• **TEXTO DEL EJERCICIO**:
· · ·

Con todo, los autores de las cartas más siniestras no dejan rastro. A partir de un umbral de truculencia, cuando amenazan con que algo concreto ocurrirá determinado día, Gil monta guardia frente a la puerta de la casa de Brooke mientras dormimos. Por montar guardia me refiero, literalmente, a que se queda de pie toda la noche. En los peldaños de entrada. Con los brazos cruzados. Se coloca ahí, mirando a izquierda y derecha, y ahí se queda toda la noche.
La tensión, lo sórdido de las amenazas, afecta mucho a Gil. Le preocupa no hacer lo suficiente, la posibilidad de que algo le pase por alto, de que, al parpadear durante un segundo, se le cuele algún chiflado. Entra en algo parecido a una depresión debilitante, y yo con él, porque soy yo quien se la causo. He sido yo el que lo ha llevado hasta ahí. Me siento muy culpable y me asaltan premoniciones de desgracias.
Intento salir de ellas. Me digo a mí mismo que si uno tiene dinero en el banco y un avión privado no puede ser desgraciado. Pero no puedo evitarlo, me siento sin fuerzas, desesperanzado, atrapado en una vida que no he escogido, acosado por personas a las que no veo. Y no puedo hablar de ello con Brooke, porque me niego a admitir esas debilidades mías. Sentirse deprimido después de perder un partido es una cosa, pero sentirse deprimido por nada, por la vida en general, es otra muy distinta. Yo no puedo sentirme así. Me niego a admitir que me siento así.

· · ·

• **DATOS SIGUIENTES**:

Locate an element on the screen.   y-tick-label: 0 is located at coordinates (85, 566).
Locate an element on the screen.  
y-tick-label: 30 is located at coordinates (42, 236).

· · ·

• **SOBRE LA TAREA**: ¿Puedes reproducir del fragmento sobre las amenazas la parte que empieza con "La tensión, lo" y termina con "premoniciones de desgracias.", cambiando "depresión" por "tristeza"?

• **RESPUESTA**:
La tensión, lo sórdido de las amenazas, afecta mucho a Gil. Le preocupa no hacer lo suficiente, la posibilidad de que algo le pase por alto, de que, al parpadear durante un segundo, se le cuele algún chiflado. Entra en algo parecido a una tristeza debilitante, y yo con él, porque soy yo quien se la causo. He sido yo el que lo ha llevado hasta ahí. Me siento muy culpable y me asaltan premoniciones de desgracias.